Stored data
________________

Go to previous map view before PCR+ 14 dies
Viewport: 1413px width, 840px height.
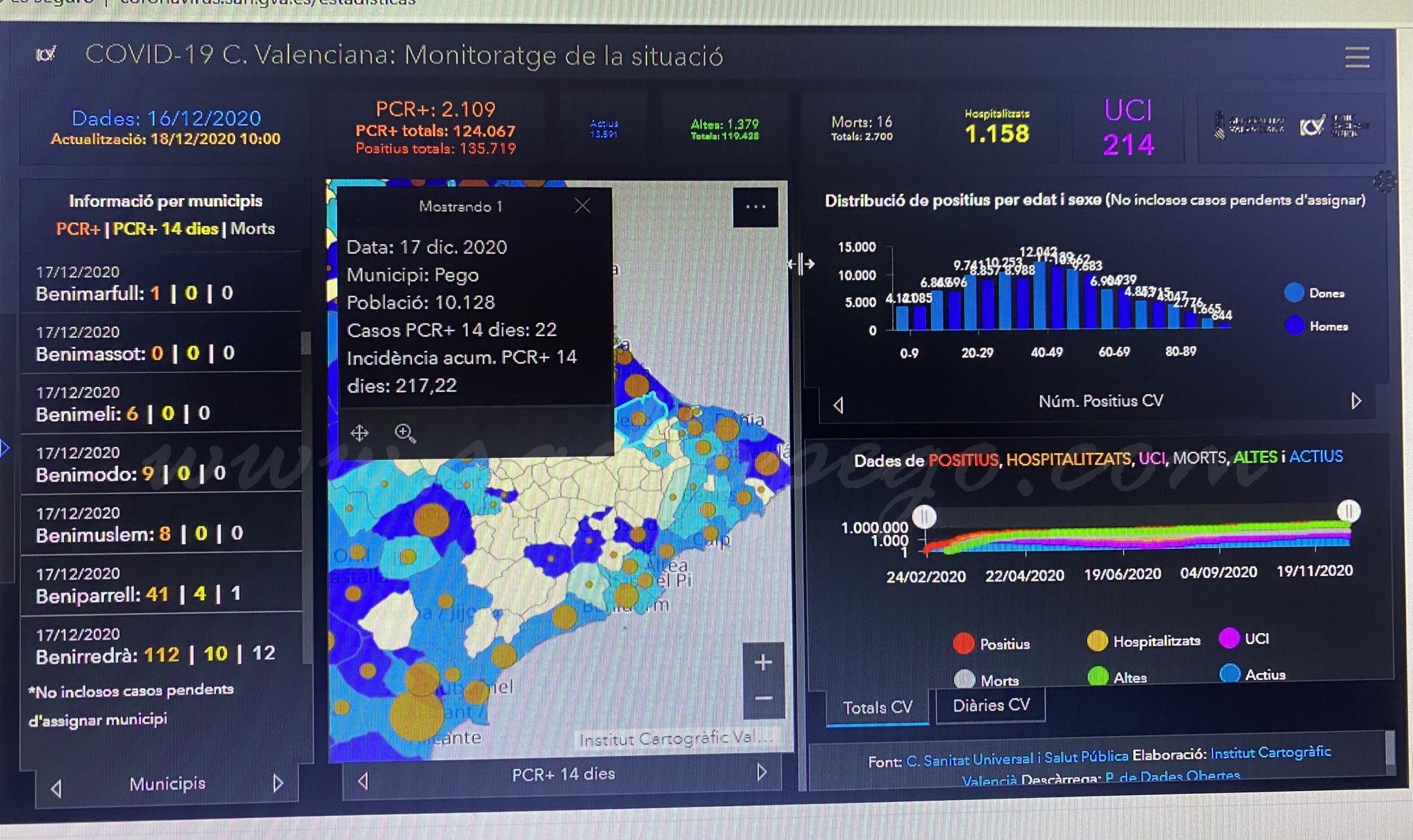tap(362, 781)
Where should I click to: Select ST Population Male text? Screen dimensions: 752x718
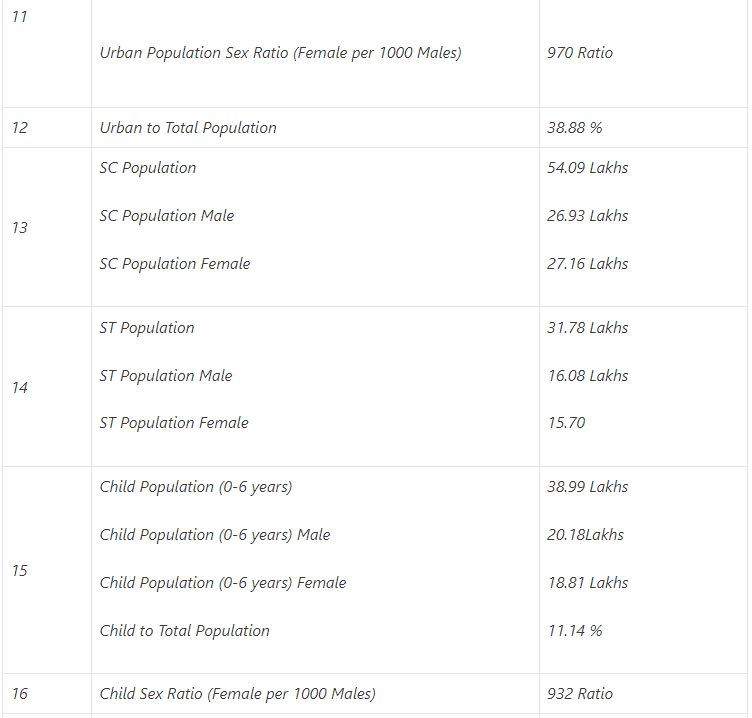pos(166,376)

________________

◆ Problem
Output the records above verbatim. Pictures stay out.

◆ Task solution
Go to previous map view before PCR+ 14 dies
Viewport: 1413px width, 840px height.
tap(362, 781)
Where should I click to: Select ST Population Male text? Screen dimensions: 752x718
pos(166,376)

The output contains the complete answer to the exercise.